■ TRECHO DA PÁGINA:
O deadline da Gol para evitar a recuperação judicial
Aérea vai intensificar negociação com arrendadores de aeronaves até o fim do mês; sem solução, recuperação nos Estados Unidos pode ser caminho
Raquel Brandão
Repórter Exame IN
Publicado em 17 de janeiro de 2024 às 07:04.
Última atualização em 17 de janeiro de 2024 às 15:07.
Às voltas com a tentativa de reestruturar suas dívidas, a Gol tem duas semanas para encontrar uma solução e colocar a cabeça para fora d’água. Esse é o prazo para a companhia aérea negociar com os arrendadores das aeronaves uma solução antes de uma judicialização do processo.
Fontes ouvidas pelo INSIGHT apontam um evento do tradicional do setor que acontece entre 28 e 31 de janeiro em Dublin, na Irlanda, e que reúne os principais players da indústria de aviação, como um prazo final para a negociação.
Os arrendadores – ou lessores, como são chamados do jargão do setor – estão em compasso de espera e tem pouca visibilidade de como está andando todo o processo, diz um interlocutor próximo a eles.
“Existe essa perspectiva de ajuizamento do Chapter 11 [instrumento de recuperação judicial nos Estados Unidos]. Mas o que temos visto é que continua uma discussão lessor a lessor. Estão sendo feitas negociações para pagamento, mas não é uma negociação global em conjunto, um pacote, como fez a Azul”, diz.
O caminho da recuperação judicial nos Estados Unidos ganhou força com a entrada do escritório Milbank, mesma assessoria jurídica que representou a Avianca colombiana em sua entrada no Chapter 11, nas conversas — segundo a empresa, o escritório é contratado desde 2010. No Brasil, a empresa está sendo assessorada juridicamente pelos escritórios Lefosse e TWK.
A Gol está negociando cerca de US$ 1 bilhão com os lessores, o que corresponderia a 70% do valor de manutenção de 20 aeronaves que estão paradas, diz uma fonte que acompanha de perto o setor. Esse valor seria pago em cinco anos. “Esses são os grandes números que temos, mas nada está tão claro”, afirma.

■ TRABALHO SOLICITADO:
a) Segundo a reportagem sobre a Gol, qual valor a companhia está negociando com os lessores?
b) Transcreva sem alterações os registros, tudo desde a linha que contém "certifications created bar?" até o fim dos registros.

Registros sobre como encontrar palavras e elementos
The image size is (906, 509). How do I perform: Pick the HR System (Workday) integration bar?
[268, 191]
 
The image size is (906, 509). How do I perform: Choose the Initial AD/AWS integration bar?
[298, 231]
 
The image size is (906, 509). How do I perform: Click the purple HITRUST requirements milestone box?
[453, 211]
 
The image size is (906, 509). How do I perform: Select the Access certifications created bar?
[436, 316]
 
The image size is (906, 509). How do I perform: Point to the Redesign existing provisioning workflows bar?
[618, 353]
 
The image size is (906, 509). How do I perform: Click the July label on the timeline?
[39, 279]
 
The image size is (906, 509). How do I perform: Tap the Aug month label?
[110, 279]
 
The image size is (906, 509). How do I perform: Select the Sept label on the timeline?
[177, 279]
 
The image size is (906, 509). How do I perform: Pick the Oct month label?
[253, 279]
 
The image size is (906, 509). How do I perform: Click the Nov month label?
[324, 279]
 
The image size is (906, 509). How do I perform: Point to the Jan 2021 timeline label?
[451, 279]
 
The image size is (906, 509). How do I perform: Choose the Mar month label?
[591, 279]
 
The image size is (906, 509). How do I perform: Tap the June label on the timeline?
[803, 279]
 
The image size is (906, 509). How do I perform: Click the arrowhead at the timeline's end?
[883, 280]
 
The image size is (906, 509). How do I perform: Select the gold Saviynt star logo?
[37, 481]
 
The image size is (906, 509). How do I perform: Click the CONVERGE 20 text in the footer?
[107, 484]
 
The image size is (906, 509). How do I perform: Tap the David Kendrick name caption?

■ RESPOSTAS ABAIXO:
a) Cerca de US$ 1 bilhão.

b)
The image size is (906, 509). How do I perform: Select the Access certifications created bar?
[436, 316]
 
The image size is (906, 509). How do I perform: Point to the Redesign existing provisioning workflows bar?
[618, 353]
 
The image size is (906, 509). How do I perform: Click the July label on the timeline?
[39, 279]
 
The image size is (906, 509). How do I perform: Tap the Aug month label?
[110, 279]
 
The image size is (906, 509). How do I perform: Select the Sept label on the timeline?
[177, 279]
 
The image size is (906, 509). How do I perform: Pick the Oct month label?
[253, 279]
 
The image size is (906, 509). How do I perform: Click the Nov month label?
[324, 279]
 
The image size is (906, 509). How do I perform: Point to the Jan 2021 timeline label?
[451, 279]
 
The image size is (906, 509). How do I perform: Choose the Mar month label?
[591, 279]
 
The image size is (906, 509). How do I perform: Tap the June label on the timeline?
[803, 279]
 
The image size is (906, 509). How do I perform: Click the arrowhead at the timeline's end?
[883, 280]
 
The image size is (906, 509). How do I perform: Select the gold Saviynt star logo?
[37, 481]
 
The image size is (906, 509). How do I perform: Click the CONVERGE 20 text in the footer?
[107, 484]
 
The image size is (906, 509). How do I perform: Tap the David Kendrick name caption?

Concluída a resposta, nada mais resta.